What we find is that the answer is not always simple. Here are some of the considerations for a jury in determining whether an allegedly impaired person is in actual physical control of their vehicle within the meaning of the statute:
- Whether the engine was running?
- The location of the key.
- The location of the driver at the time he or she was found in the vehicle.
- Whether the person was awake or asleep.
- The location of the vehicle, that is, where it was stopped.
- Whether the headlights were on or off.
- Whether the heat or air conditioner was running.
- What was the time of day?
- Did the defendant provide an explanation of the circumstances shown by the evidence?
These are merely examples of some of the factors that a jury may consider when deliberating on the issue of actual physical control. The test, in broad terms, involves an examination of the totality of the circumstances, and a determination of whether the defendant’s current or anticipated control of the vehicle presented a danger to himself or others at the time.

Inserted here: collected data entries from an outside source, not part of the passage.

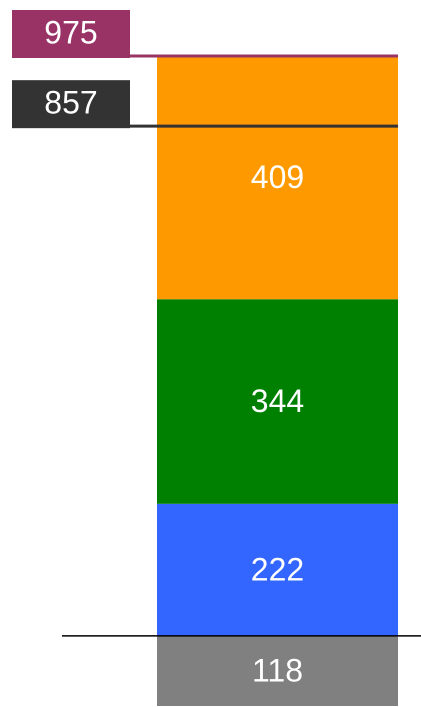  I want to click on segment-label: 118, so click(278, 670).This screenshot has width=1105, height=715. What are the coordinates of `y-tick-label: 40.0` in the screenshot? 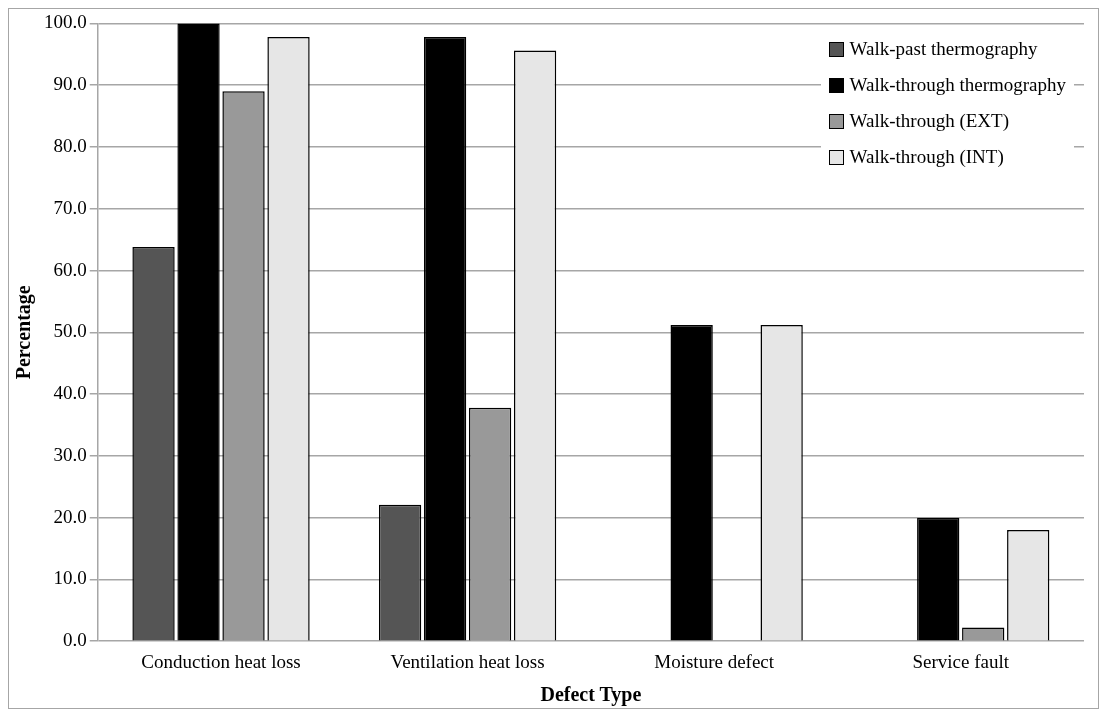 It's located at (70, 393).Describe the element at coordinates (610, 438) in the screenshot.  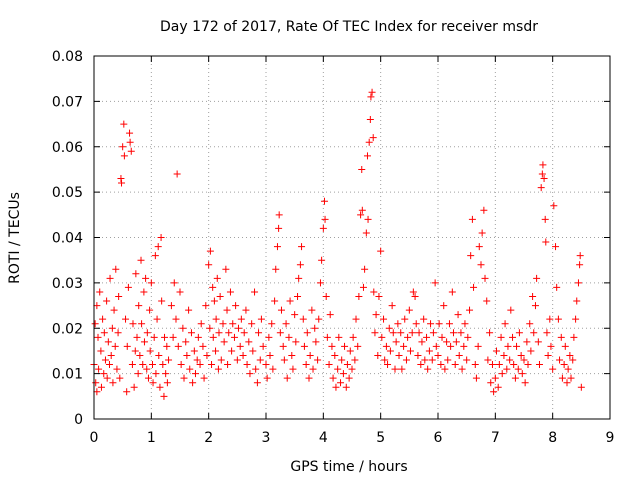
I see `x-tick-label: 9` at that location.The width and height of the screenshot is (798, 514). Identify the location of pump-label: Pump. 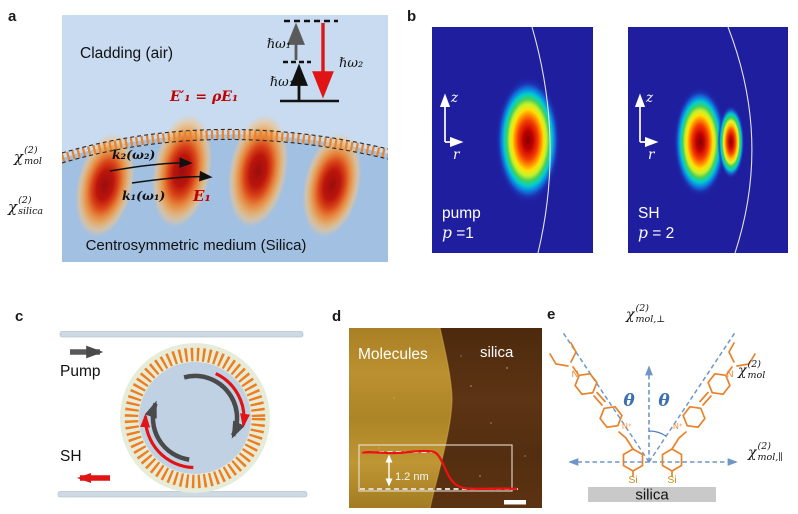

In a recent case handled by this office, a man was charged with DUI for being in actual control of a vehicle with a blood alcohol content in excess of 0.20. He was charged with DUI, DUI with a BAC of 0.08 or greater, and super extreme DUI. The facts of the case were fairly simple. The man was parked on the side of the road and was texting his friend to come get him because he had been drinking and recognized that he should not be driving. When the police arrived, they apparently placed their own spin on the situation, and assumed the man was going to drive, even though they admitted that when they approached, he was texting and not driving. The jury was not convinced that the state had met its burden and found the defendant not guilty on all counts. Just another example of how the right DUI lawyer can make a difference in your case.